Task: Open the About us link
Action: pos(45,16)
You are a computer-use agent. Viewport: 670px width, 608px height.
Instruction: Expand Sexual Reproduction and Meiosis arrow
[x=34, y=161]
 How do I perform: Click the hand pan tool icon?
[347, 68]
----------------------------------------
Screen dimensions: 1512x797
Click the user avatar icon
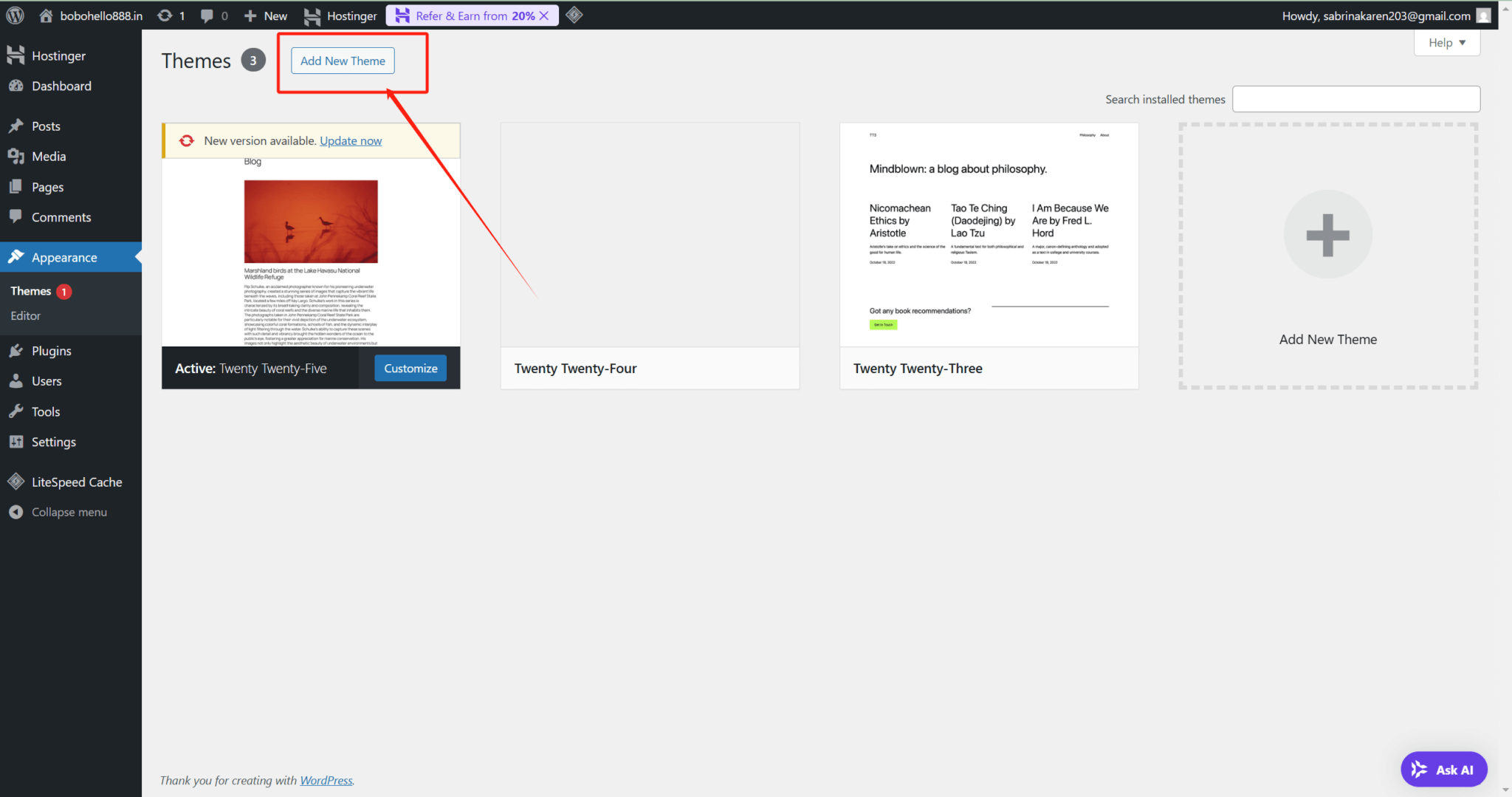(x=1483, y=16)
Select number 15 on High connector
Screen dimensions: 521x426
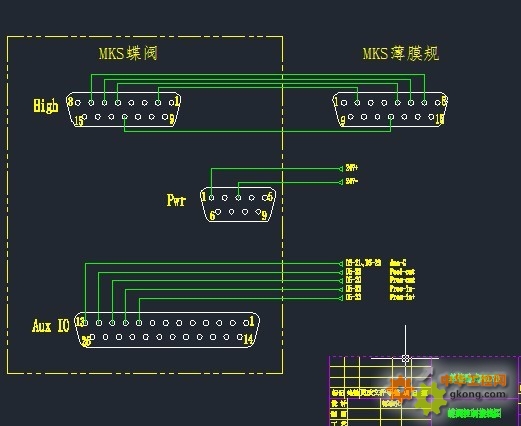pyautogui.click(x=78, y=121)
----------------------------------------
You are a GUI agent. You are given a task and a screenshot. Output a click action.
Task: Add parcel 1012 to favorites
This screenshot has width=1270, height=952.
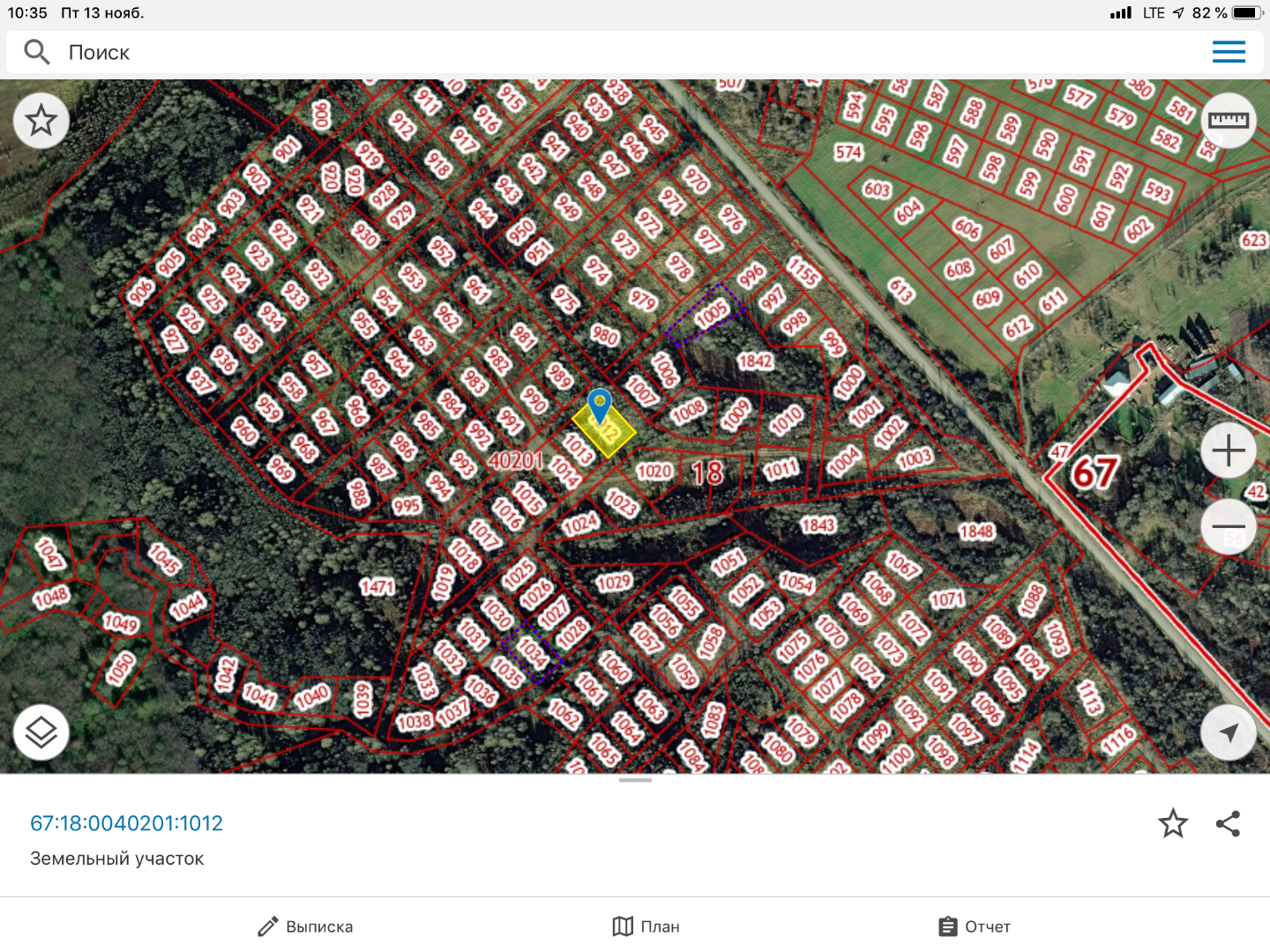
----------------------------------------
§ **EXERCISE REQUIREMENTS**:
From the listing above, the lines starting with the one that has "Task: Add parcel 1012 to favorites" and running through the one that has "This screenshot has width=1270, height=952." should be copied exactly, ends included.

§ **RESULT**:
Task: Add parcel 1012 to favorites
This screenshot has width=1270, height=952.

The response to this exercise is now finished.